Le lieu qui donne son titre à l’ouvrage est adossé à la montagne de Fengdu, au cœur du Sichuan, au bord de l’immense fleuve du Yang Tsé. Il est devenu un mythe vivant, un pèlerinage habité par les mystères du monde des morts tel que le conçoit la tradition taoïste chinoise.
Cette forteresse est « l’abri » de tous les défunts victimes de la malemort : une mort brutale, violente, subite, non suivie des rites et du culte que la tradition exige pour vivre en paix avec les vivants et les morts.

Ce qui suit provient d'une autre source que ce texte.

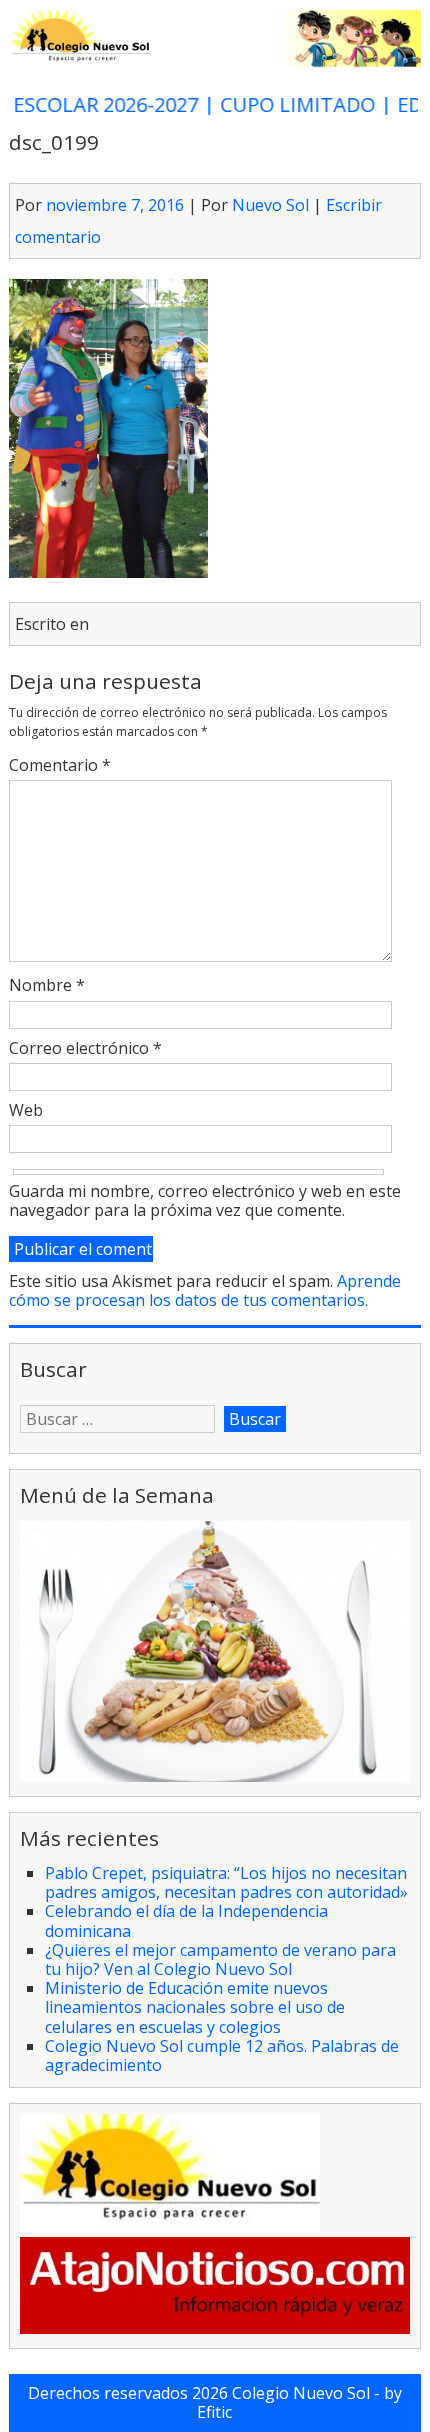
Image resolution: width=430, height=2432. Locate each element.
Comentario (60, 766)
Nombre (47, 986)
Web (26, 1111)
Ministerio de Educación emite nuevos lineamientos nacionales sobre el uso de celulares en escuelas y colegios (195, 2007)
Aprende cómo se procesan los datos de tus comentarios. (205, 1290)
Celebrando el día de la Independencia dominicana (186, 1920)
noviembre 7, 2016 (115, 205)
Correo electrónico (85, 1049)
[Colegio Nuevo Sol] (215, 62)
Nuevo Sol (270, 205)
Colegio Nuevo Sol (301, 2393)
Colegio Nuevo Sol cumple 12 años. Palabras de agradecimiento (222, 2055)
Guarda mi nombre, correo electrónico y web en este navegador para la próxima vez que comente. (205, 1201)
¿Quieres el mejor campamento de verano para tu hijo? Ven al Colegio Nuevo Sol (220, 1959)
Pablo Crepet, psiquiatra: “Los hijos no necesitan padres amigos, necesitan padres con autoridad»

« Une île-montagne comme un lieu funèbre, marqué par le bannissement et un lieu d’opulence, propice à la réalisation de soi et de son propre salut. »
Nous entrons là dans un univers totalement inconnu, célébré par Victor Segalen qui sut se laisser prendre par l’étrangeté absolue de l’autre au point de se faire « exote ».
Sandrine Chenivesse raconte son expérience audacieuse : préparant sa thèse sur ce haut lieu spirituel, elle voit son voyage d’étude se transformer en voyage intérieur. Elle y vit des bouleversements, des risques, des dangers encourus, comme si elle était entrée dans le sujet de sa recherche au point de frôler la proximité périlleuse avec la malemort.
« La Chine invite à voyager vers les lointains, mais au fond de soi », écrit-elle.
Son écriture est magnifique, toute habitée de cette porosité entre le visible et l’invisible, les vivants et les morts, le temps et l’éternité. La poésie affleure à chaque page.
La nature dispense son souffle vital dans les images des brumes du Yang Tsé, de la forêt profonde, de la ferveur des pèlerinages sur une montagne ardente, où les temples accrochés à la paroi donnent sur le vide.
À cela s’ajoutent toutes les images gourmandes de la vie quotidienne dans un petit village de Chine, aujourd’hui bientôt englouti par la modernité.